O conjunto de contribuições decorrentes das práticas cotidianas realizadas pelas mulheres no espaço dos quintais são ações que, na maioria das vezes, passam despercebidas pelos olhares passageiros. Por trás de gestos simples como guardar uma semente, preparar uma infusão com ervas ou extrair uma muda de planta na passagem do caminho, há um conjunto de contribuições e saberes que merecem ser evidenciados e valorizados que contribuem para as diversidades, sejam elas biológicas ou culturais.

Por todos esses elementos “Pra não dizer que não falei das flores”, longe de ser um estudo que trata das flores, enquanto estigma da mulher “doce”, “frágil” e “romântica”, traz para o debate as importantes contribuições do ponto de vista social, ambiental, econômico e político desempenhadas pelas mulheres no semiárido pernambucano.

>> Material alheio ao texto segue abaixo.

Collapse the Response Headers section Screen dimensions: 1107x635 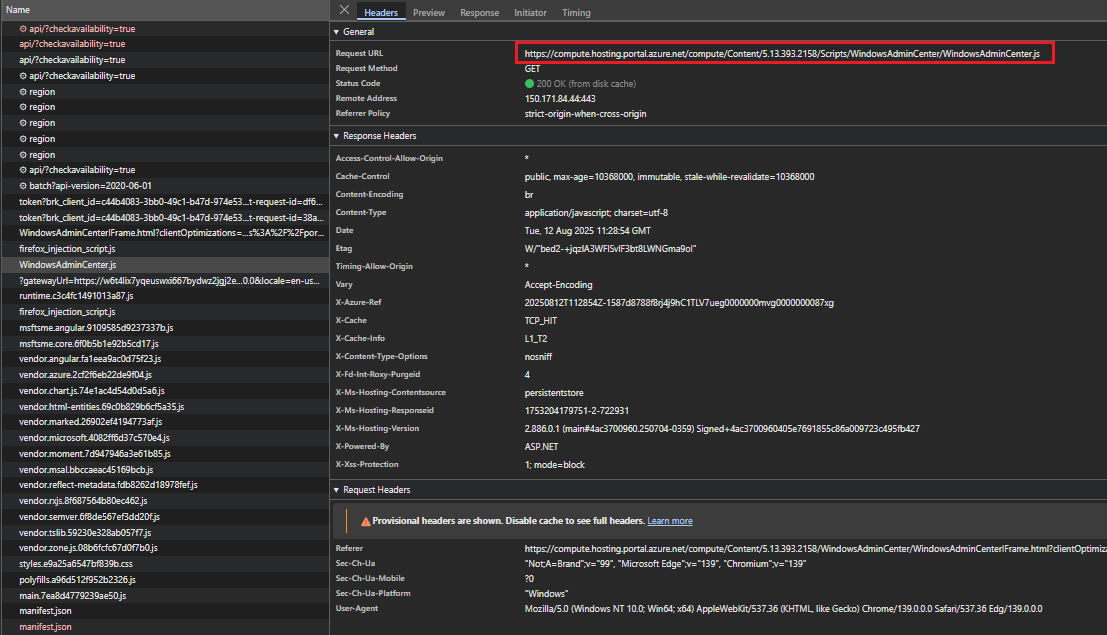[x=337, y=136]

As flores tratadas aqui, para além da beleza que o otimismo vê na vida, mesmo com tantos espinhos, representam aqui as diversidades de vida, de cultura, de símbolos e experiências, expressas nas distintas cores, formatos, dimensões e usos.

Assim, a importância da realização deste trabalho reflete-se diretamente no conjunto de informações que o mesmo consegue trazer, e ao mesmo tempo, do conjunto de informações que o mesmo suscita que ainda sejam geradas.

Longe de se constituir uma obra completa e finalizada, a pesquisa desenvolvida nos aponta elementos indicadores da contribuição do trabalho desenvolvido pelas mulheres rurais no manejo e conservação da biodiversidade, deixando inúmeras questões de serem aprofundadas aqui, pelas limitações de tempo, capacidade teórico-prática, e mesmo por opção própria de delimitação da pesquisa. Questões essas que podem e devem ser alvo de pesquisas posteriores.

De forma geral, este trabalho se configura, enquanto estratégia social de construção de relações sociais de gênero mais justas, na medida em que efetiva o resgate e valorização do papel desempenhado pelas mulheres enquanto gestoras ambientais e produtoras de bens e saberes.

Nesse sentido, a constatação da valiosa contribuição das mulheres na conservação e manejo da biodiversidade não deve ser usada como argumento para atribuir-lhes mais uma responsabilidade direcionando a elas a tarefa de “salvar o planeta”, mas reconhecer esse papel desempenhado, no sentido de valorizar suas práticas, reconhecendo a importância de seu trabalho, suas experiências e saberes, incorporando essas ações às políticas sociais de gênero e favorecendo a geração de ações e políticas públicas de promoção e apoio dessas práticas, no

sentido da construção de mudanças reais e mais justas nas relações entre homens e mulheres: eis o desafio aqui lançado.